From Tunisia to Jordan, young Islamic activists are winning majorities in local student associations, trade unions and municipal councils, and mosques are so overflowing in Egypt that the faithful are setting up prayers in basements, back rooms and sidewalks.

This resurgence is little understood in the West, whose images of Islam spring from the 1979 Iranian revolution and its angry crowds chanting "Death to America," or later from Lebanon, where a generation of Islamic militants dealt death and terror to Westerners who ventured near the heart of Lebanon's civil war.

Indeed, it is Islam's historic association with the sword that probably makes some Westerners shudder when they see the words "There is no God but God, and Mohammed is his prophet" emblazoned next to a thrusting blade on the Saudi flag--yet remain indifferent to the words "In God We Trust" on the back of a dollar.

Many Stereotypes

The association of Islam with warring Arab tribesmen, the founders of Islam, is only one of many misconceptions at work today. Arabs in the 1990s are increasingly a minority in the 75-nation "House of Islam," whose largest centers are in Indonesia, Pakistan, Bangladesh, India and the former Soviet republics of Central Asia. One-fifth of the world's population, spread across 11,000 miles from western Africa to Southeast Asia, proclaim Mohammed as the last prophet of the heavenly religions.

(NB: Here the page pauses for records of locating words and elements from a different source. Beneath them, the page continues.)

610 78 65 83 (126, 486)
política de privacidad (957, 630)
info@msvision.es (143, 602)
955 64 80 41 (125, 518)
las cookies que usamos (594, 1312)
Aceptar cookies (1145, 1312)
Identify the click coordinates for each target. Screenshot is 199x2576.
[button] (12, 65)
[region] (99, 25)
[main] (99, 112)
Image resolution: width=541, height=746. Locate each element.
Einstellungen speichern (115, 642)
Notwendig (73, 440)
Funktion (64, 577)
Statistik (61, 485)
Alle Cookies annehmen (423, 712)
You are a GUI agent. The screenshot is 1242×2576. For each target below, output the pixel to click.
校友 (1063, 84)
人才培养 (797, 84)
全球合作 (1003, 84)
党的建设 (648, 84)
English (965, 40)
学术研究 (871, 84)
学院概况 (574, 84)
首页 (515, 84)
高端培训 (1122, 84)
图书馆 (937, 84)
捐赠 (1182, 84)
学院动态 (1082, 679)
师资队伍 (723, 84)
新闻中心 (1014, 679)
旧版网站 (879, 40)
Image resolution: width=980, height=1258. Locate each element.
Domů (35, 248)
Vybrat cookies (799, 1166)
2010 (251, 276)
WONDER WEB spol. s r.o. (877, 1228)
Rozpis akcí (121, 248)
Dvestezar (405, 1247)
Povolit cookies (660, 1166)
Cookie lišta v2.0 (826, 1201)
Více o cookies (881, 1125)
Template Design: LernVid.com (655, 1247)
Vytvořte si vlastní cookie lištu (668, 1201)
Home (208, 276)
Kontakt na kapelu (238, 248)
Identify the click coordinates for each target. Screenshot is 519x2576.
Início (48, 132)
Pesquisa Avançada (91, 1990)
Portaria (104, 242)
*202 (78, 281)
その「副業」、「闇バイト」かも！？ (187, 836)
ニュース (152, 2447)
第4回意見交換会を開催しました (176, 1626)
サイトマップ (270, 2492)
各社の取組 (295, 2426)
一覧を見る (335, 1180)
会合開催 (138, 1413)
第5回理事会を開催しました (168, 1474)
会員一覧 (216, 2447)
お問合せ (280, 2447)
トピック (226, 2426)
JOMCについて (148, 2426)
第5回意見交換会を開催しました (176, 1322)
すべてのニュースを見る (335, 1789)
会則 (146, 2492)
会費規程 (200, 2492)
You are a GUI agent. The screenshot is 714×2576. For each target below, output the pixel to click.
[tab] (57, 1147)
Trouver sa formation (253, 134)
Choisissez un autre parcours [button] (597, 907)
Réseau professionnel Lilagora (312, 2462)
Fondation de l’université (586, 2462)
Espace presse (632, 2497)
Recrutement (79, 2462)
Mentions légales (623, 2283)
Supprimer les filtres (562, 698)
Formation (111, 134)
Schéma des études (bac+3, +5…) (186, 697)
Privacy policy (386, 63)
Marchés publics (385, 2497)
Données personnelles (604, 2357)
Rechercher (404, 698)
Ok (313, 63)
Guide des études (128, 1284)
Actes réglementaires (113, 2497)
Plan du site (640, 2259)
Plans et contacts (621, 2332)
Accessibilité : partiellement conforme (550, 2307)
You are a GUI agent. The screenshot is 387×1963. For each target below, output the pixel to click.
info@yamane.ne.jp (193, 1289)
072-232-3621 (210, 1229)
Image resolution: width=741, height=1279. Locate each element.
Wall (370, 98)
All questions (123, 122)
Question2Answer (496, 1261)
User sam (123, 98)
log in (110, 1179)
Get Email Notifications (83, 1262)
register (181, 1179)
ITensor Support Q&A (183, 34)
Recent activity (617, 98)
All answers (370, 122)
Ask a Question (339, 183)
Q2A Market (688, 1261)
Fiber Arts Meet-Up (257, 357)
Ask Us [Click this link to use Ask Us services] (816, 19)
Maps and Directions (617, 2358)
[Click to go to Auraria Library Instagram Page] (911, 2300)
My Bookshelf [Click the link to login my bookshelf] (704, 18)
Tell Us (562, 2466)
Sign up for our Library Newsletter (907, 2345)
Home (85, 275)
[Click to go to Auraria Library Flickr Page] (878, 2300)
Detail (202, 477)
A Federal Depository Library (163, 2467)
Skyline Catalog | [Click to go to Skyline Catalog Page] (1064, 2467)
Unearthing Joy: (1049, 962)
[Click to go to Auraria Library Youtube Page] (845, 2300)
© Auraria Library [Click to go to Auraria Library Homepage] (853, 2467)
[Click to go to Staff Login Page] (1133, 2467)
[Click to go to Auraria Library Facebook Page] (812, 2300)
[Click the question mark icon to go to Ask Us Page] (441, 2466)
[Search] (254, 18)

There are other myths and stereotypes:

* That Islam is "barbarous" because in its strictest form it advocates such punishments as beheading, amputations and stoning for crimes. In fact, only Saudi Arabia, Iran and occasionally Sudan practice these Hudood punishments, and the matter-of-fact beheadings in front of Riyadh's Grand Mosque, complete with a plastic sheet laid out on the tile and a waiting ambulance, are hardly more barbaric than the electric chair. Most citizens, from taxi drivers to university professors, applaud them and point out to critics the difference between Riyadh's crime rate and New York's.

* That the dour face of Iran's Ayatollah Ruhollah Khomeini, pronouncing death on apostates, represents the bulk of the Islamic clergy. Try Egypt's wise-cracking TV cleric, Sheik Mohammed Sharawi, who sits cross-legged on the floor each Friday night and cheerfully interprets the Koran for millions of viewers.